▸ **Page text**:
RFR 8150689: Thread dump report "waiting to re-lock in wait()" shows incorrectly

Patricio Chilano patricio.chilano.mateo at oracle.com
Tue Nov 27 00:19:00 UTC 2018


Ok, thanks David!

Thanks,
Patricio
On 11/26/18 4:47 PM, David Holmes wrote:
> I'm fine with this final version.
>
> If there are tests lurking somewhere that parse a stack dump (other 
> than the jstack test we already found) then we will deal with them as 
> they arise.
>
> Thanks,
> David
>
> On 27/11/2018 7:31 am, Patricio Chilano wrote:
>> Hi Dan,
>>
>> On 11/26/18 2:56 PM, Daniel D. Daugherty wrote:
>>> On 11/26/18 2:21 PM, Patricio Chilano wrote:
>>>> Hi Dan,
>>>>
>>>> I reverted the change on safepoint.cpp and just removed the extra 
>>>> "print_thread_state_on()" line  on thread.cpp.
>>>> Here is the new webrev:
>>>>
>>>> http://cr.openjdk.java.net/~pchilanomate/8150689.02/webrev
>>>
>>> src/hotspot/share/runtime/thread.cpp
>>>     Okay. So the extra print_thread_state_on() call output that 
>>> would appear
>>>     before the "Thread: ..." output line from 
>>> _safepoint_state->print_on()
>>>     is now gone. Good.

▸ **Problems to solve**:
1: Summarize the review thread in two sentences.
2: Print everything in the review thread from "RFR 8150689: Thread" down to "Ok, thanks David!", word for word.
These lines come from a separate source.

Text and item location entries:
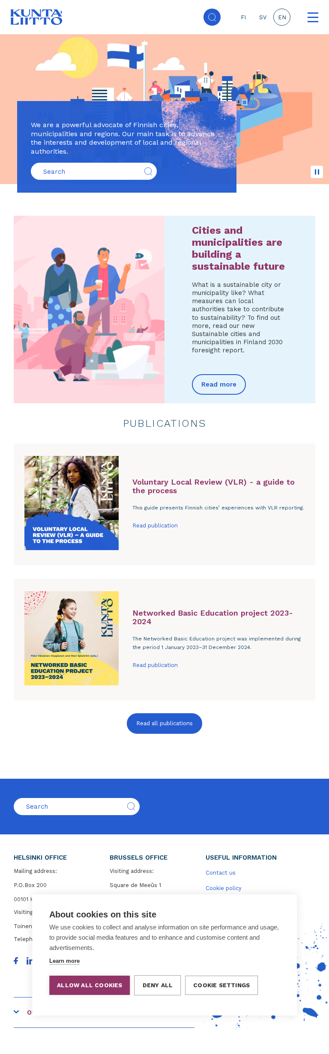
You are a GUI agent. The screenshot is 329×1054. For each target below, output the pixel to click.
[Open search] (212, 17)
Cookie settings (221, 985)
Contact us (221, 872)
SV (262, 17)
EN (282, 17)
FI (243, 17)
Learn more (64, 961)
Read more (218, 384)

▸ **Responses for each task**:
1: Patricio Chilano reverted his change to safepoint.cpp, removed only the extra "print_thread_state_on()" line in thread.cpp, and posted a new webrev, which Daniel D. Daugherty approved because the extra output before the "Thread: ..." line was gone. David Holmes said he was fine with this final version and that any other tests that parse a stack dump would be handled as they arise, and Patricio thanked him.

2:
RFR 8150689: Thread dump report "waiting to re-lock in wait()" shows incorrectly

Patricio Chilano patricio.chilano.mateo at oracle.com
Tue Nov 27 00:19:00 UTC 2018


Ok, thanks David!